** START OF RECORD EXTRACTS **

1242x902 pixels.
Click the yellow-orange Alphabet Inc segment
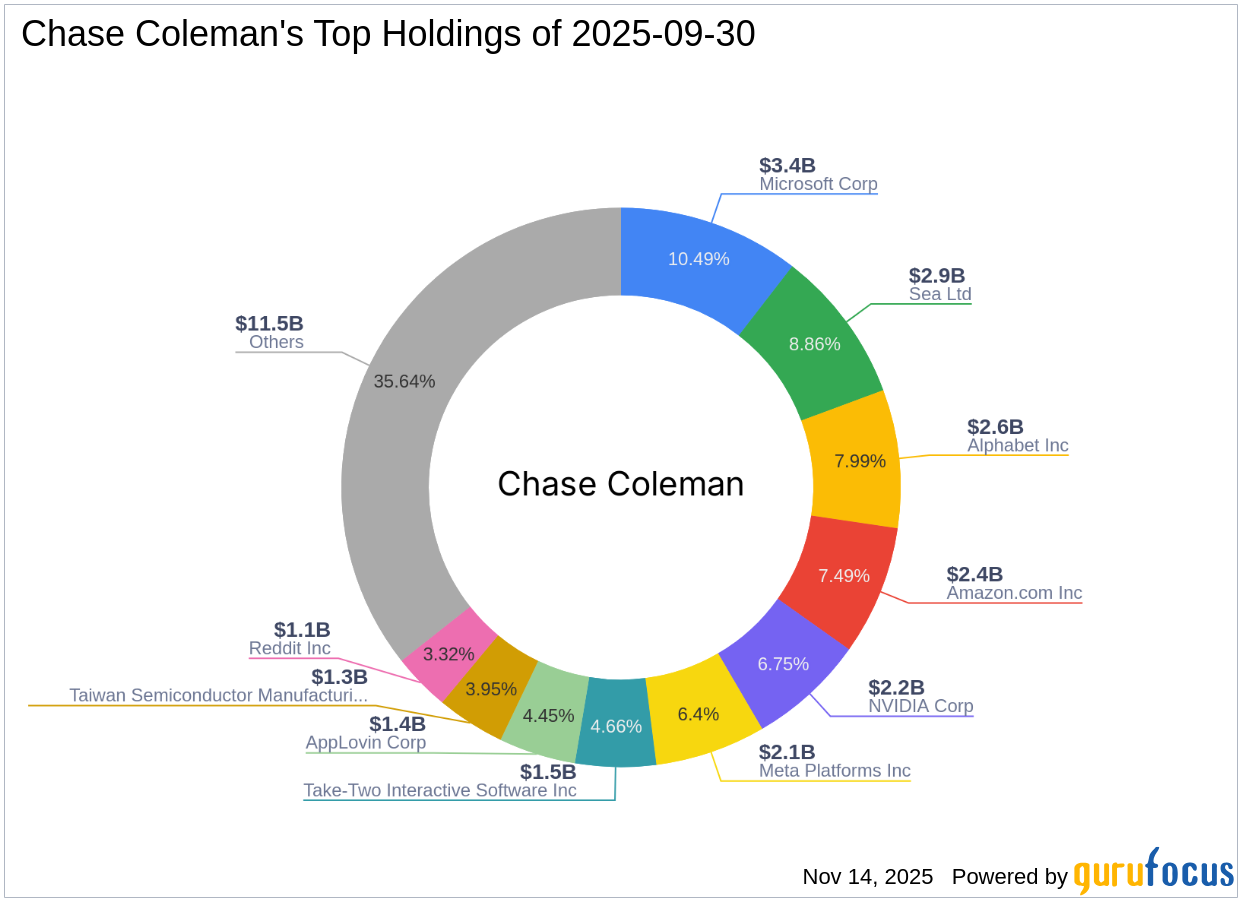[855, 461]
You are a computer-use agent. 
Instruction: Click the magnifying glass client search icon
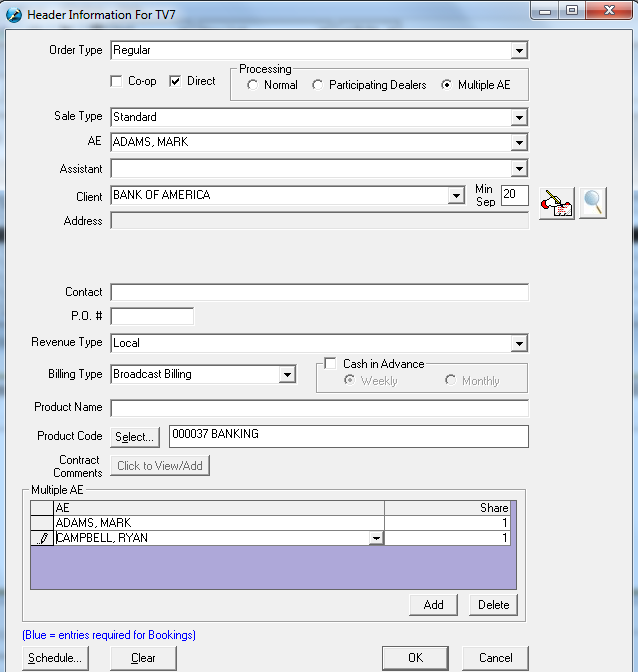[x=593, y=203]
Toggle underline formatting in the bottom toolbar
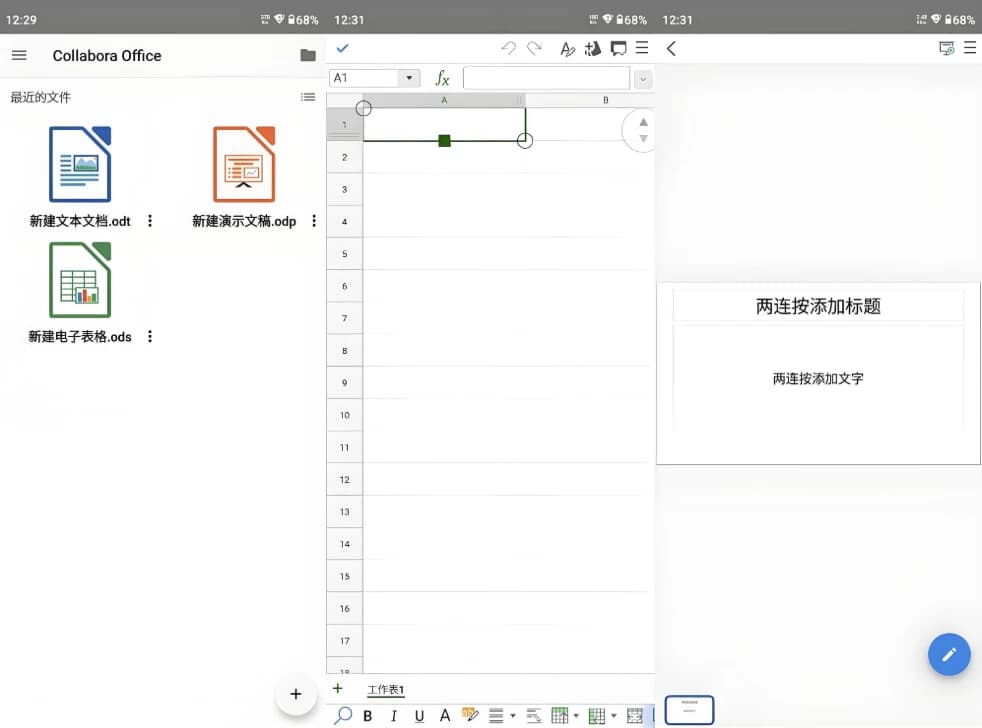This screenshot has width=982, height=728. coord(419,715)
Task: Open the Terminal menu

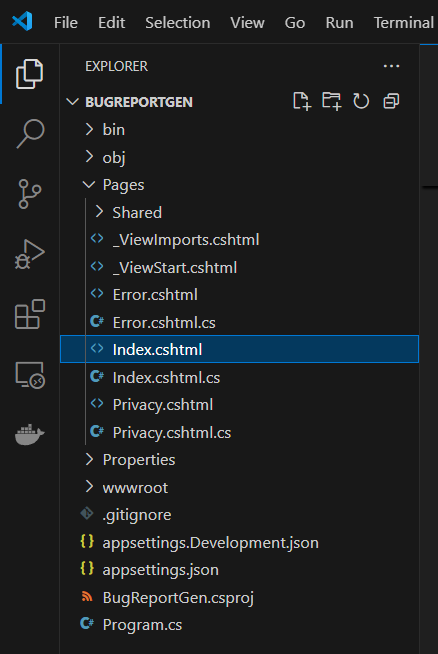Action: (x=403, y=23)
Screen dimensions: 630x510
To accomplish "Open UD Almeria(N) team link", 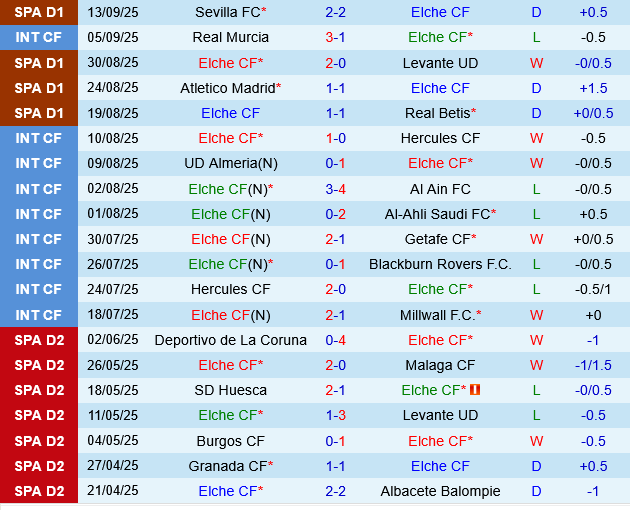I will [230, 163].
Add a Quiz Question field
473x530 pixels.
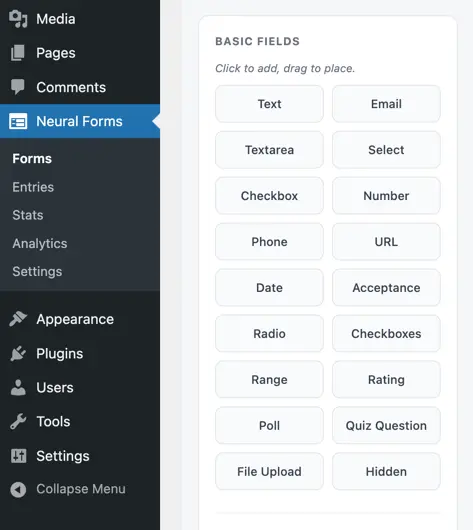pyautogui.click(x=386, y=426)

** END OF RECORD EXTRACTS **
** START OF RECORD EXTRACTS **

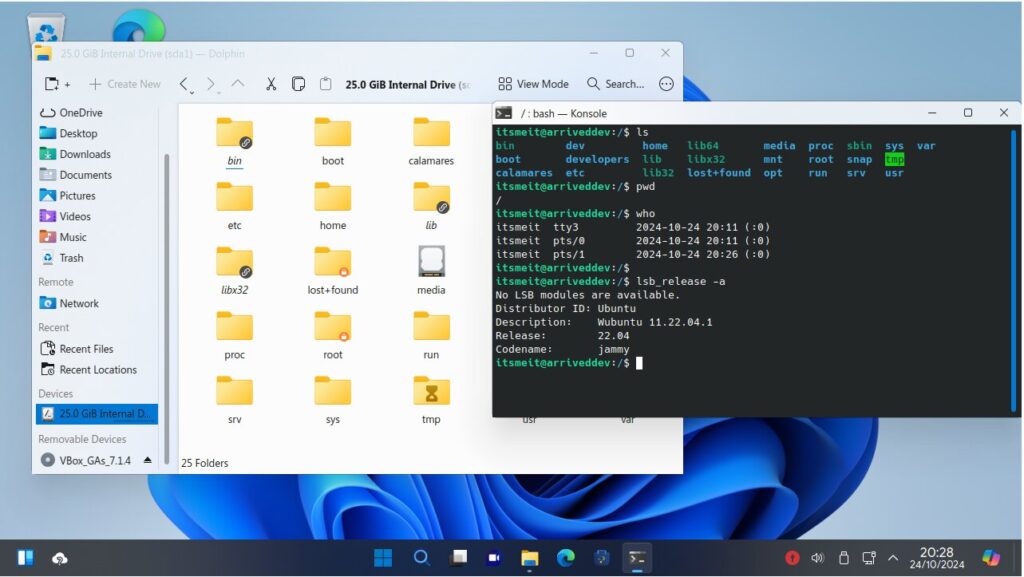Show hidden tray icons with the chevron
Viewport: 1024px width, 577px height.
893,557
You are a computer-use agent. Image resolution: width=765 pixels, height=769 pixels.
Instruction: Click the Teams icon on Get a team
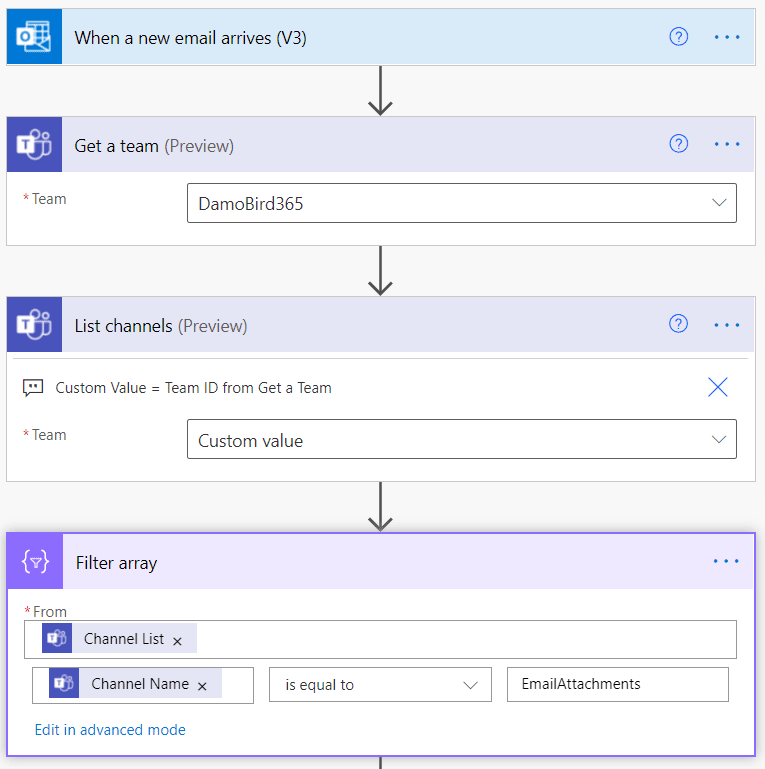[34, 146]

** END OF RECORD EXTRACTS **

REQUIREMENTS. Count the lines in the records above that contain the string "agent", with case counting. Reply with the number alone.

IN RESPONSE. 2